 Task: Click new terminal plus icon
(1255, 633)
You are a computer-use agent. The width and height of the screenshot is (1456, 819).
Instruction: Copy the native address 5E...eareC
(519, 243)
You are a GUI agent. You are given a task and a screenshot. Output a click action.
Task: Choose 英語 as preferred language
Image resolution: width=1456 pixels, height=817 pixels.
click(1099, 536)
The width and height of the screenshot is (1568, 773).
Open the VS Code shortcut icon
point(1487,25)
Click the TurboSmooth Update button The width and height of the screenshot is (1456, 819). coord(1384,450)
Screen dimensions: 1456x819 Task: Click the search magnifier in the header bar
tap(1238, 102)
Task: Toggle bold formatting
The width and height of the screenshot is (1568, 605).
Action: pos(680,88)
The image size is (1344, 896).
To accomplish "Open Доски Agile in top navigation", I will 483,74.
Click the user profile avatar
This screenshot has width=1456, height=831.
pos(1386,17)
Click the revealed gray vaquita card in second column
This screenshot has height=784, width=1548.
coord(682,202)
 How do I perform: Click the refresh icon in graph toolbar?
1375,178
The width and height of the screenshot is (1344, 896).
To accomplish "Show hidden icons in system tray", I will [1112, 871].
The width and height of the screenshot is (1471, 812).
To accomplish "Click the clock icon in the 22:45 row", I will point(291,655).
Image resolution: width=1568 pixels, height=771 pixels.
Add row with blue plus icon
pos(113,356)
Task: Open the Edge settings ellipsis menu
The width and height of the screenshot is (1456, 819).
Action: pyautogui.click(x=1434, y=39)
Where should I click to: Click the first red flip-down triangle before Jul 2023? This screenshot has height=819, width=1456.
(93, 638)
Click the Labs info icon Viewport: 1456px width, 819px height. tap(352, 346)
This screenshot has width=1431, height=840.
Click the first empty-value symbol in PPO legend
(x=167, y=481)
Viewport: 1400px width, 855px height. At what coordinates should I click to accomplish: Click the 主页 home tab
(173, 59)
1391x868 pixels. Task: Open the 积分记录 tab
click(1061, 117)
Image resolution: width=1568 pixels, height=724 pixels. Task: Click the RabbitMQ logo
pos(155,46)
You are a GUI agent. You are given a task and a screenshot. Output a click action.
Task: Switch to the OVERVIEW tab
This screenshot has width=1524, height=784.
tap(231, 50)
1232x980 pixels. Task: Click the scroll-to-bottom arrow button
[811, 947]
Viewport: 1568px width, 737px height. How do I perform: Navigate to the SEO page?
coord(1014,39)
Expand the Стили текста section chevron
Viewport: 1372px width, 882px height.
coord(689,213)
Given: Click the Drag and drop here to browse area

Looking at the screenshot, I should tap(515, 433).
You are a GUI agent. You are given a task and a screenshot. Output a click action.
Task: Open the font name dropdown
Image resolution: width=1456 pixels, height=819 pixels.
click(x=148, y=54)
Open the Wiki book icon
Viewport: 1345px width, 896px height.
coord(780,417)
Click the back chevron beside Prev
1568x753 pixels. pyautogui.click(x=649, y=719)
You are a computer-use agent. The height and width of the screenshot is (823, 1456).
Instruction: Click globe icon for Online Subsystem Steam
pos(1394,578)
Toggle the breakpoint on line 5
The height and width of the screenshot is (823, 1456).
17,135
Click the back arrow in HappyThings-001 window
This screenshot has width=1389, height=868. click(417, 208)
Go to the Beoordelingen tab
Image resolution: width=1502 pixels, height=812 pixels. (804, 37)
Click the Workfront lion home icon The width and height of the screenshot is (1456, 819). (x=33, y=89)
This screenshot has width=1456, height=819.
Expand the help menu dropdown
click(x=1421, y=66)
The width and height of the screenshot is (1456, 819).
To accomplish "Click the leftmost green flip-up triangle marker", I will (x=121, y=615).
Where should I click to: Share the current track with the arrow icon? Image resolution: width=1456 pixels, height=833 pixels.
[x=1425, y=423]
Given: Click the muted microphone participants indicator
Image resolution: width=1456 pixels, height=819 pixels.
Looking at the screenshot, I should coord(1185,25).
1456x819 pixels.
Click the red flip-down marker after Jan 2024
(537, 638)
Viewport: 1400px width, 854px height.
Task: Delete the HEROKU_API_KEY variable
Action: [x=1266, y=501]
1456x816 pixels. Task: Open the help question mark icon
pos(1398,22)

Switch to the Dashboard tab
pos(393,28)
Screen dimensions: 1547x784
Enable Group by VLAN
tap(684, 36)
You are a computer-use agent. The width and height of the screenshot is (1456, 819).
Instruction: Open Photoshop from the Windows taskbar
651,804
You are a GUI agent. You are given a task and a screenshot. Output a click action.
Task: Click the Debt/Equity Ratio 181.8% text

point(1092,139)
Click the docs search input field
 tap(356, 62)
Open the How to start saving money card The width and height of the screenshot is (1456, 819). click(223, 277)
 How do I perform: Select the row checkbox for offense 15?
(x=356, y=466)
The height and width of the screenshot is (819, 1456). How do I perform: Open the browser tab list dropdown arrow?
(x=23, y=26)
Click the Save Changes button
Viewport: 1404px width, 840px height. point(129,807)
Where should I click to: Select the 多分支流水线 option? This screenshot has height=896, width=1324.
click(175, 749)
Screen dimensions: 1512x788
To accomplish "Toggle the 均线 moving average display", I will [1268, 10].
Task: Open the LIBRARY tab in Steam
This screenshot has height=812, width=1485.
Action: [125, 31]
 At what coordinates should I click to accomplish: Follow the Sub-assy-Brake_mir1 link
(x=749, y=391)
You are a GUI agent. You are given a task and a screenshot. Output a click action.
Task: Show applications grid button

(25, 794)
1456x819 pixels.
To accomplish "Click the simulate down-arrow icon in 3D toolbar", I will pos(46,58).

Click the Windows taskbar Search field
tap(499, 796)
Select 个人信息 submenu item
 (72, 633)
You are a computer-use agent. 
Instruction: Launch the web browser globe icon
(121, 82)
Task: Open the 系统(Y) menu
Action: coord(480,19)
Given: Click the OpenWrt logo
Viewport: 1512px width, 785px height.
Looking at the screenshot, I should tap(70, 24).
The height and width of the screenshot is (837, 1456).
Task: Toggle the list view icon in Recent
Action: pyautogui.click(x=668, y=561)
* * *
* [PROBLEM]: Please print the full listing shown above, exactly as it appears.

* [RESPONSE AREA]:
 Task: Click new terminal plus icon
(1255, 633)
You are a computer-use agent. The width and height of the screenshot is (1456, 819).
Instruction: Copy the native address 5E...eareC
(519, 243)
You are a GUI agent. You are given a task and a screenshot. Output a click action.
Task: Choose 英語 as preferred language
Image resolution: width=1456 pixels, height=817 pixels.
click(1099, 536)
The width and height of the screenshot is (1568, 773).
Open the VS Code shortcut icon
point(1487,25)
Click the TurboSmooth Update button The width and height of the screenshot is (1456, 819). coord(1384,450)
Screen dimensions: 1456x819 Task: Click the search magnifier in the header bar
tap(1238, 102)
Task: Toggle bold formatting
The width and height of the screenshot is (1568, 605).
Action: pos(680,88)
The image size is (1344, 896).
To accomplish "Open Доски Agile in top navigation", I will 483,74.
Click the user profile avatar
This screenshot has width=1456, height=831.
pos(1386,17)
Click the revealed gray vaquita card in second column
This screenshot has height=784, width=1548.
coord(682,202)
 How do I perform: Click the refresh icon in graph toolbar?
1375,178
The width and height of the screenshot is (1344, 896).
To accomplish "Show hidden icons in system tray", I will [1112, 871].
The width and height of the screenshot is (1471, 812).
To accomplish "Click the clock icon in the 22:45 row", I will point(291,655).
Image resolution: width=1568 pixels, height=771 pixels.
Add row with blue plus icon
pos(113,356)
Task: Open the Edge settings ellipsis menu
The width and height of the screenshot is (1456, 819).
Action: pyautogui.click(x=1434, y=39)
Where should I click to: Click the first red flip-down triangle before Jul 2023? This screenshot has height=819, width=1456.
(93, 638)
Click the Labs info icon Viewport: 1456px width, 819px height. tap(352, 346)
This screenshot has width=1431, height=840.
Click the first empty-value symbol in PPO legend
(x=167, y=481)
Viewport: 1400px width, 855px height. At what coordinates should I click to accomplish: Click the 主页 home tab
(173, 59)
1391x868 pixels. Task: Open the 积分记录 tab
click(1061, 117)
Image resolution: width=1568 pixels, height=724 pixels. Task: Click the RabbitMQ logo
pos(155,46)
You are a GUI agent. You are given a task and a screenshot. Output a click action.
Task: Switch to the OVERVIEW tab
This screenshot has width=1524, height=784.
tap(231, 50)
1232x980 pixels. Task: Click the scroll-to-bottom arrow button
[811, 947]
Viewport: 1568px width, 737px height. How do I perform: Navigate to the SEO page?
coord(1014,39)
Expand the Стили текста section chevron
Viewport: 1372px width, 882px height.
coord(689,213)
Given: Click the Drag and drop here to browse area

Looking at the screenshot, I should tap(515, 433).
You are a GUI agent. You are given a task and a screenshot. Output a click action.
Task: Open the font name dropdown
Image resolution: width=1456 pixels, height=819 pixels.
click(x=148, y=54)
Open the Wiki book icon
Viewport: 1345px width, 896px height.
coord(780,417)
Click the back chevron beside Prev
1568x753 pixels. pyautogui.click(x=649, y=719)
You are a computer-use agent. The height and width of the screenshot is (823, 1456).
Instruction: Click globe icon for Online Subsystem Steam
pos(1394,578)
Toggle the breakpoint on line 5
The height and width of the screenshot is (823, 1456).
17,135
Click the back arrow in HappyThings-001 window
This screenshot has width=1389, height=868. click(417, 208)
Go to the Beoordelingen tab
Image resolution: width=1502 pixels, height=812 pixels. (804, 37)
Click the Workfront lion home icon The width and height of the screenshot is (1456, 819). (x=33, y=89)
This screenshot has width=1456, height=819.
Expand the help menu dropdown
click(x=1421, y=66)
The width and height of the screenshot is (1456, 819).
To accomplish "Click the leftmost green flip-up triangle marker", I will (x=121, y=615).
Where should I click to: Share the current track with the arrow icon? Image resolution: width=1456 pixels, height=833 pixels.
[x=1425, y=423]
Given: Click the muted microphone participants indicator
Image resolution: width=1456 pixels, height=819 pixels.
Looking at the screenshot, I should coord(1185,25).
1456x819 pixels.
Click the red flip-down marker after Jan 2024
(537, 638)
Viewport: 1400px width, 854px height.
Task: Delete the HEROKU_API_KEY variable
Action: [x=1266, y=501]
1456x816 pixels. Task: Open the help question mark icon
pos(1398,22)

Switch to the Dashboard tab
pos(393,28)
Screen dimensions: 1547x784
Enable Group by VLAN
tap(684, 36)
You are a computer-use agent. The width and height of the screenshot is (1456, 819).
Instruction: Open Photoshop from the Windows taskbar
651,804
You are a GUI agent. You are given a task and a screenshot. Output a click action.
Task: Click the Debt/Equity Ratio 181.8% text

point(1092,139)
Click the docs search input field
 tap(356, 62)
Open the How to start saving money card The width and height of the screenshot is (1456, 819). click(223, 277)
 How do I perform: Select the row checkbox for offense 15?
(x=356, y=466)
The height and width of the screenshot is (819, 1456). How do I perform: Open the browser tab list dropdown arrow?
(x=23, y=26)
Click the Save Changes button
Viewport: 1404px width, 840px height. point(129,807)
Where should I click to: Select the 多分支流水线 option? This screenshot has height=896, width=1324.
click(175, 749)
Screen dimensions: 1512x788
To accomplish "Toggle the 均线 moving average display", I will [1268, 10].
Task: Open the LIBRARY tab in Steam
This screenshot has height=812, width=1485.
Action: [125, 31]
 At what coordinates should I click to accomplish: Follow the Sub-assy-Brake_mir1 link
(x=749, y=391)
You are a GUI agent. You are given a task and a screenshot. Output a click action.
Task: Show applications grid button

(25, 794)
1456x819 pixels.
To accomplish "Click the simulate down-arrow icon in 3D toolbar", I will pos(46,58).

Click the Windows taskbar Search field
tap(499, 796)
Select 个人信息 submenu item
 (72, 633)
You are a computer-use agent. 
Instruction: Launch the web browser globe icon
(121, 82)
Task: Open the 系统(Y) menu
Action: coord(480,19)
Given: Click the OpenWrt logo
Viewport: 1512px width, 785px height.
Looking at the screenshot, I should tap(70, 24).
The height and width of the screenshot is (837, 1456).
Task: Toggle the list view icon in Recent
Action: pyautogui.click(x=668, y=561)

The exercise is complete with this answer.